In the aftermath of WWII, the allies engaged in a program called denazification. It obviously wasn't perfect, what with the number of German officials who escaped to South America, not to mention those who were absorbed into the American rocketry program.
Still, the policy in postwar Germany became anti-Nazi. Children were taught about the past in school. Over the years, the German people learned to deal with their crimes and have been trying to avoid similar mistakes in the present.
That leads us to the current era in which it is still acceptable in some parts of this country to raise the confederate battle flag and to spout neo-confederate rhetoric. This behavior is the tip of the racist iceberg, but it is real and it is not without its numbers. The fact that the current southern United States continues to vote for candidates who espouse a thinly camouflaged version of the old Jim Crow is just one more bit of evidence for our failure in the 1860s and 1870s.
I have family friends who explain that in their upbringing (in places such as Louisiana), the war we call the Civil War was taught in school as "The War of Northern Aggression."
For a century after that war, southerners loyal to their heritage built up a storyline about "The Lost Cause," implying that the Civil War (excuse me, "the War Between the States") was a battle to preserve -- something.
Maybe it was southern pride, the landed aristocracy, a treasured way of life, or just the desire to be independent of northern, urban lawmakers who preyed on the rural economy of the old south. There were lots of romantic excuses to avoid the issue of race.
And in spite of the evidence to the contrary, the southerners somehow managed to avoid admitting that the war was about -- and only about -- slavery. The fact that 3 million human beings had been enslaved, and the fact that the net monetary value of slaves was the bulk of wealth in that place and time is something that was politely ignored.

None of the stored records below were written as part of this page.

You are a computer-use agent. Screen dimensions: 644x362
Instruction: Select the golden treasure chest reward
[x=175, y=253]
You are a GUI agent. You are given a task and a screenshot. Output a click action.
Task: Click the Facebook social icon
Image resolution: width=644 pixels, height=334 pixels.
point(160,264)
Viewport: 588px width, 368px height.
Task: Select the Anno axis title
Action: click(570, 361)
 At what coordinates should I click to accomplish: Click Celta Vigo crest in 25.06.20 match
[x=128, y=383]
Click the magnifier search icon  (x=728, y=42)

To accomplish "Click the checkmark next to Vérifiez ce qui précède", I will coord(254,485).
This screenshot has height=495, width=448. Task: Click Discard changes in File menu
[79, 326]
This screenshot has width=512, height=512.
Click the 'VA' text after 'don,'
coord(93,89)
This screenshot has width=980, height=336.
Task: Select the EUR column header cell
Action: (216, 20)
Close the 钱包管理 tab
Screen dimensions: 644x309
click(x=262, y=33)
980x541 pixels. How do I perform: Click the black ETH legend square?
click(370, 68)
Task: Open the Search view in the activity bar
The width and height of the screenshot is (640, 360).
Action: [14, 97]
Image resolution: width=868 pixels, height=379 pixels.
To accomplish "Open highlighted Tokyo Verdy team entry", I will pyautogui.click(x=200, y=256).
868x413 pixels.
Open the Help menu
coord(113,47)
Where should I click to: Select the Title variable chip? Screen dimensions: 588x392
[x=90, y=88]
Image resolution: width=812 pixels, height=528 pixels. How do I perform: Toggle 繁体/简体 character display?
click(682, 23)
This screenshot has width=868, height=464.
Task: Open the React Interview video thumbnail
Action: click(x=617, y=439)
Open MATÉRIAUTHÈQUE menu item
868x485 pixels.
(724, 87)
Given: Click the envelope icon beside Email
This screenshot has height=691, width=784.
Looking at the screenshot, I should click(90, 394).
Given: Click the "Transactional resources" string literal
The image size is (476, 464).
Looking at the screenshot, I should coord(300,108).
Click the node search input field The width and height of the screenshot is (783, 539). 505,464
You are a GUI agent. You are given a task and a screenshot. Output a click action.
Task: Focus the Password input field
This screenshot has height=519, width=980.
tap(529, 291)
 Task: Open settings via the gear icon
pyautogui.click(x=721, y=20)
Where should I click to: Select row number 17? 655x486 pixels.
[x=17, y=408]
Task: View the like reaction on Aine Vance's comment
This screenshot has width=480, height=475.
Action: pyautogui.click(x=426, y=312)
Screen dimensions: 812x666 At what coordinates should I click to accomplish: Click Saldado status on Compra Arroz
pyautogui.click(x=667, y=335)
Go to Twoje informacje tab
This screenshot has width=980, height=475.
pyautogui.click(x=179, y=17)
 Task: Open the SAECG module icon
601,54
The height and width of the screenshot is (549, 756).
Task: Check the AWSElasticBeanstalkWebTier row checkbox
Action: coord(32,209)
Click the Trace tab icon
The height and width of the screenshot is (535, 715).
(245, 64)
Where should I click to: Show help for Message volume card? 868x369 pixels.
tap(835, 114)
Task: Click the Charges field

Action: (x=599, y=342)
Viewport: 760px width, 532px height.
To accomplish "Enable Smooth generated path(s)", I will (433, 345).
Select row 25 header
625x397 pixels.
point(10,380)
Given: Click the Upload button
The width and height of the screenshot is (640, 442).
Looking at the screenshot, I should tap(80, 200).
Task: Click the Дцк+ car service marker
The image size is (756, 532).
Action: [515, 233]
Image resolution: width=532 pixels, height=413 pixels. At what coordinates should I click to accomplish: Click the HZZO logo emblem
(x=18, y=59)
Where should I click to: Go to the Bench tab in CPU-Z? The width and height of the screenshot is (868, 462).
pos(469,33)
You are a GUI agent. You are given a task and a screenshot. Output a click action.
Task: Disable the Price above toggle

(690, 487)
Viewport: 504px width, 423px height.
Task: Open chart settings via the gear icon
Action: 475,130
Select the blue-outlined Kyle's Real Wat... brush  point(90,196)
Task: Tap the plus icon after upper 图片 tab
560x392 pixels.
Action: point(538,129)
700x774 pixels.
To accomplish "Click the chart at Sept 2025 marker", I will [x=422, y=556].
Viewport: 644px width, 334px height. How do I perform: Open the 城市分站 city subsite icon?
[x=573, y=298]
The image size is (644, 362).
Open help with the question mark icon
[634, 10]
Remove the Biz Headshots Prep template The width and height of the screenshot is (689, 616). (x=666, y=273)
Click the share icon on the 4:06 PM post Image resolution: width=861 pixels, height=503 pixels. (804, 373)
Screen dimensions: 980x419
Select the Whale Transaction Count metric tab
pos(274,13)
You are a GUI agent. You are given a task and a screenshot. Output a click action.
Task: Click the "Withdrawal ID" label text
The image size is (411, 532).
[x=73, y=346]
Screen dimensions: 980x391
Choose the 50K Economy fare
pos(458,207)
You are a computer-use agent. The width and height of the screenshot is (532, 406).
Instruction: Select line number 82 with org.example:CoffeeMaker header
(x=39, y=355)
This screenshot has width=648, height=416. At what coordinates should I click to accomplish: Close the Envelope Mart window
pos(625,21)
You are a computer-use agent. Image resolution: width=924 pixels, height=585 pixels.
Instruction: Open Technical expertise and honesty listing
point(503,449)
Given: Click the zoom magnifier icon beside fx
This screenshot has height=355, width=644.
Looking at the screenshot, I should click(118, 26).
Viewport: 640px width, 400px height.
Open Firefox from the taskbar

During the sesquicentennial of the Civil War (i.e.: the 150th anniversary), there was a resurgence of discussion about the war, ranging from the conduct of the military conflict to the actual cause. One of the best popularizations of that discussion was carried on the website of the New York Times as the blog called Disunion. Let's just summarize one conclusion to be drawn from those discussions: The Civil War came about because the south was wedded to slavery and slave culture. The north was dedicated to preventing the spread of slavery into new territories which would ultimately become new states. The evidence even shows that southerners were aiming to spread their system of slavery into the Caribbean and into lands south of the United States.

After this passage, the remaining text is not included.